▶ _Exercise_
Each record should be copied exactly into the answer, and no picture should go with it.

(Dataset entries)
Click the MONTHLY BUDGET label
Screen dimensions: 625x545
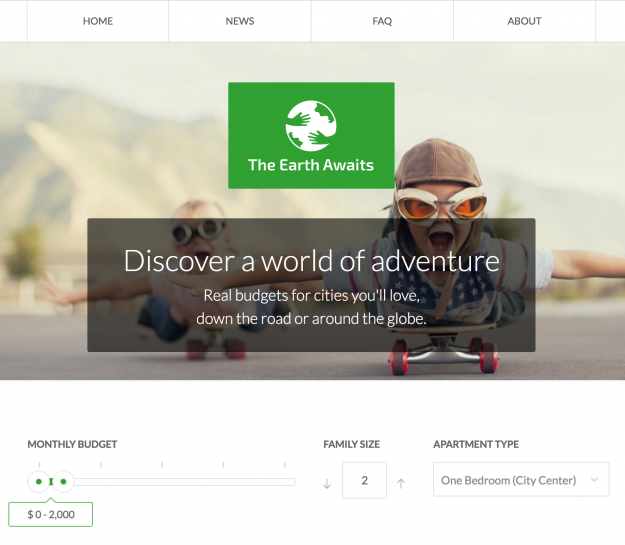coord(72,444)
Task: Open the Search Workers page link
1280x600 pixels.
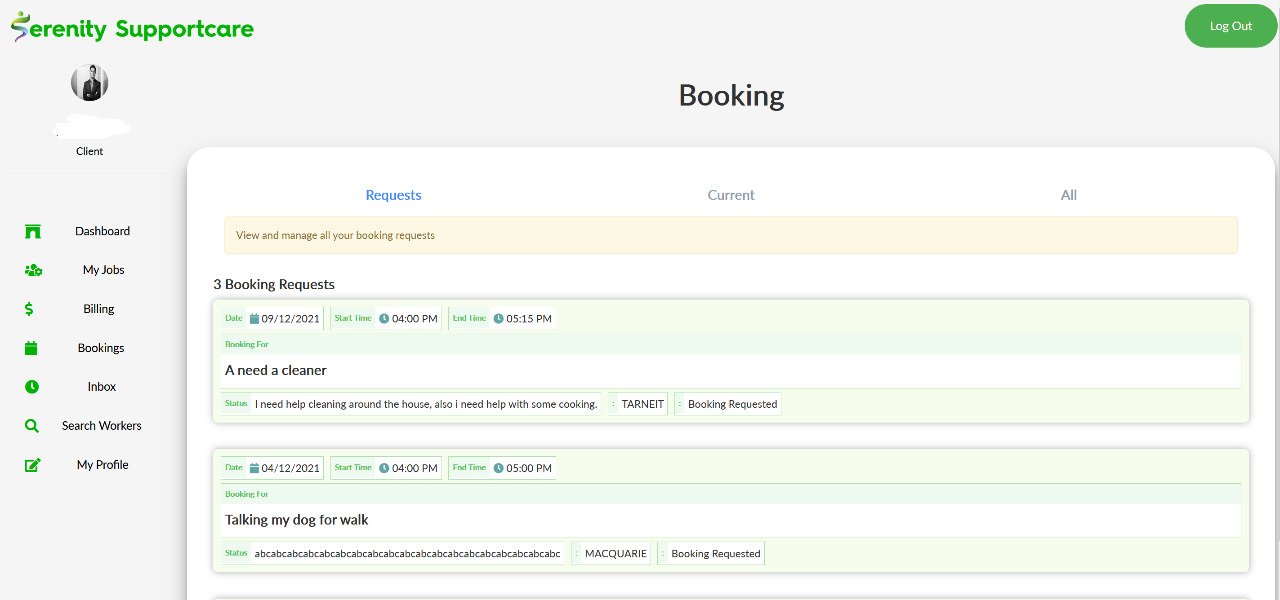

▶ _Exercise output_
Click the MONTHLY BUDGET label
Screen dimensions: 625x545
coord(72,444)
Task: Open the Search Workers page link
1280x600 pixels.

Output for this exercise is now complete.